Billy echó una mirada al reloj.
—Jefe, el sol va a salir dentro de dos horas. Vamos a necesitar enlaces de comunicación.
—Encárgate tú, Disco, yo vigilaré desde aquí. Ve con él, Hawse. Ninguno de nosotros tiene que quedarse solo al otro lado de la alambrada.
Como oficial de comunicaciones, Disco había tenido la responsabilidad de cargar con la caja Pelican de tamaño medio a lo largo de todo el camino que habían recorrido después de tocar tierra. Antes de que los no muertos caminaran, las Fuerzas de Operaciones Especiales habían empleado aquel particular sistema para establecer bases de comunicaciones encubiertas en lo más profundo del territorio enemigo. Cuando estaban cerradas, eran las típicas cajas duras de material compuesto. Cuando se abrían, bastaba con pulsar un botón para que se desplegara una pequeña antena de gran alcance y los paneles solares de color negro y baja visibilidad quedaran al descubierto. El sistema de retransmisión se conectó, por medio de una señal Wi-Fi 802.11n encriptada y enmascarada, con el ordenador portátil de la sala de controles. Éste, a su vez, estaba conectado por cable con una antena de superficie ya existente.
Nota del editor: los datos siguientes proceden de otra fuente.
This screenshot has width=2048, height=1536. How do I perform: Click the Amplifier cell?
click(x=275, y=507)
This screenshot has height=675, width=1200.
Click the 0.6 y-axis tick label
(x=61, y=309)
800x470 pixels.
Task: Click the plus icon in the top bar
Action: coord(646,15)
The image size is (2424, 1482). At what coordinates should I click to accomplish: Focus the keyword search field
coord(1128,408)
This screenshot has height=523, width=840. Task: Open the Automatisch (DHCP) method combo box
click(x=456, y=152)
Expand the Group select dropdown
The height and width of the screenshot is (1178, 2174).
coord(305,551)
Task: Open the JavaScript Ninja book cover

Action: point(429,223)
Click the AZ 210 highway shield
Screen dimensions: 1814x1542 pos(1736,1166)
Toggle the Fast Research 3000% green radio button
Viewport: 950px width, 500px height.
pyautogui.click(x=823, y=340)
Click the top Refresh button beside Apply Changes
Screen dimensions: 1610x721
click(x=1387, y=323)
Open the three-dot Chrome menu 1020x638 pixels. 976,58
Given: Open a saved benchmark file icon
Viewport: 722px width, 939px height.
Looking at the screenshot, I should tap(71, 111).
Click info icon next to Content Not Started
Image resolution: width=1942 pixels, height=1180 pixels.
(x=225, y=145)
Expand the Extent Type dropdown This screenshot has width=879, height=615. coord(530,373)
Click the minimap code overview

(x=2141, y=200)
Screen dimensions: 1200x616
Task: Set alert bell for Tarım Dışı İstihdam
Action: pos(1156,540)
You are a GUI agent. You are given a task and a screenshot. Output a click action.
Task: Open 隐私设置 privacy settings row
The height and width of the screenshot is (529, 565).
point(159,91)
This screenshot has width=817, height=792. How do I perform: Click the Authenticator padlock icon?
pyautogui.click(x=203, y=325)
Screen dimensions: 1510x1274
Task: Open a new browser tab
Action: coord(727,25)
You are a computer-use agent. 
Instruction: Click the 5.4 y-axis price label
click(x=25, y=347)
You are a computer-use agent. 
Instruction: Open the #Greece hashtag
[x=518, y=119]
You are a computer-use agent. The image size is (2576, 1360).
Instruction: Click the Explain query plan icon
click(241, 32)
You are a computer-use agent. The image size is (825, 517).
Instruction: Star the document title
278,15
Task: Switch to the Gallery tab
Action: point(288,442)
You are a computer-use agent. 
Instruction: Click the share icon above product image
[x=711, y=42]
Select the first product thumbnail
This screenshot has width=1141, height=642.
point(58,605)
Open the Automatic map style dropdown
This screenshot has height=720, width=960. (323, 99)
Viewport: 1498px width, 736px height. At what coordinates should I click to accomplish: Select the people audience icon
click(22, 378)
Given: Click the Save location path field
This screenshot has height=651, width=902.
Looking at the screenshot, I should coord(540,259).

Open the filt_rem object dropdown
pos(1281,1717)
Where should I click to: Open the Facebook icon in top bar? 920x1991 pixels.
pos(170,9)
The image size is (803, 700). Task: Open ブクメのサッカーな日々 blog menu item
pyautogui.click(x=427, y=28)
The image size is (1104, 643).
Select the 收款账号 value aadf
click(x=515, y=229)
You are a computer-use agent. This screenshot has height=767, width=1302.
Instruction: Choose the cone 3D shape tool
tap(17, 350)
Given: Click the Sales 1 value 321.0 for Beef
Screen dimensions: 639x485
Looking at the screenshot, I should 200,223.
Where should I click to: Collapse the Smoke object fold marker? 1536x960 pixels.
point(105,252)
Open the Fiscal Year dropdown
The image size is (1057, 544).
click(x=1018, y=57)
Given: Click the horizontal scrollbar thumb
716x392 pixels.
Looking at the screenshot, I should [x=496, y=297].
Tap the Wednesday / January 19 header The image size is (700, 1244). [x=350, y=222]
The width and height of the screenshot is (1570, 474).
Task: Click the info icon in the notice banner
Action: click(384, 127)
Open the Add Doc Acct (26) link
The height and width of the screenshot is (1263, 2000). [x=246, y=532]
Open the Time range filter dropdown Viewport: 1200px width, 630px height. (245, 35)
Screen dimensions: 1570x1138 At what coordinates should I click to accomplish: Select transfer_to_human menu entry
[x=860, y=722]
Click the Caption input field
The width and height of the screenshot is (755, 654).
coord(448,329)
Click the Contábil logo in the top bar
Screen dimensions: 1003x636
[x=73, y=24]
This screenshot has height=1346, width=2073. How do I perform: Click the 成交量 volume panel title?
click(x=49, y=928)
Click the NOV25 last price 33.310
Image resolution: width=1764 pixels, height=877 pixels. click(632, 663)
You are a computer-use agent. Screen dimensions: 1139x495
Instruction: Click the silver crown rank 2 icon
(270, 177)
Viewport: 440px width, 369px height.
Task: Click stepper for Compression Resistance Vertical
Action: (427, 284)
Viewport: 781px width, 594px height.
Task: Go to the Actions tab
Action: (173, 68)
Si se instalaba de la manera adecuada, el ingenio era inmune a las condiciones climáticas y autosuficiente, podía aguantar mucho tiempo en funcionamiento y proporcionaba un sistema seguro y bidireccional de transmisión de texto y ficheros mediante ráfagas de datos que les conectaba con los mandos del portaaviones. También era resistente a las interferencias de radio, porque el transmisor-receptor saltaba de frecuencia diez veces por segundo. Era un sistema de seguridad puntero, diseñado para impedir la intercepción de señales de comunicaciones por expertos hostiles del Primer Mundo, y se concibió para un enemigo más civilizado, provisto de tecnología más avanzada.
Hawse rozó a Disco en el corredor y volvió el rostro para decirle:
—Yo voy en cabeza.
—Estaba esperando a que lo dijeras. Diviértete con los vendedores a domicilio que te esperan en la puerta.
—Mierda, los había olvidado. ¿Yo abro la puerta y tú disparas?
—Estupendo. Tendrán que pasar por tu lado para llegar hasta mí.
Los hombres doblaron la esquina. Sus botas se hacían oír sobre las baldosas del suelo. El sonido perdía fuerza frente al estrépito cada vez más intenso de los no muertos que golpeaban la puerta de acero por fuera.
—Esto puede ser difícil.
—Ya lo sé, hombre que va en cabeza.
Hawse siguió el plan a la manera absurda que era su marca personal.
—Bueno, voy a atar esta cuerda a la rueda. Cuando haya hecho girar la rueda y tire, empieza a disparar.
—Hawse, ¿por qué no dejamos esto a oscuras? Apagamos las luces y nos ponemos los anteojos. En la oscuridad no nos van a ver, so idiota.
—Es lo mismo que iba a decir yo. Por supuesto que eso es lo que tenemos que hacer.
—Sea como fuere, acabemos con esto para que podamos regresar adentro. No quiero estar allí fuera en la oscuridad ni un segundo más de lo necesario.
Los hombres apagaron las luces y se pusieron los anteojos de visión nocturna. Pareció que con la oscuridad se intensificaran los golpes y aullidos de las criaturas. El barullo de los no muertos competía con los sonidos de cierre de cargadores, comprobaciones de recámara, respiración nerviosa y latidos del corazón. Disco se imaginó la pura maldad que podía caminar en ese mismo momento al otro lado de la pesada barrera de acero. Se rezó a sí mismo que no fuera suficiente para arrancar el batiente de su marco abovedado.
Hawse ató con fuerza la cuerda a la puerta.
—¿A punto? —gritó Hawse.
—¡Hazla girar!
Hawse tiró de la rueda y así abrió el cerrojo de la puerta por la que saldrían al salvaje y despiadado mundo exterior.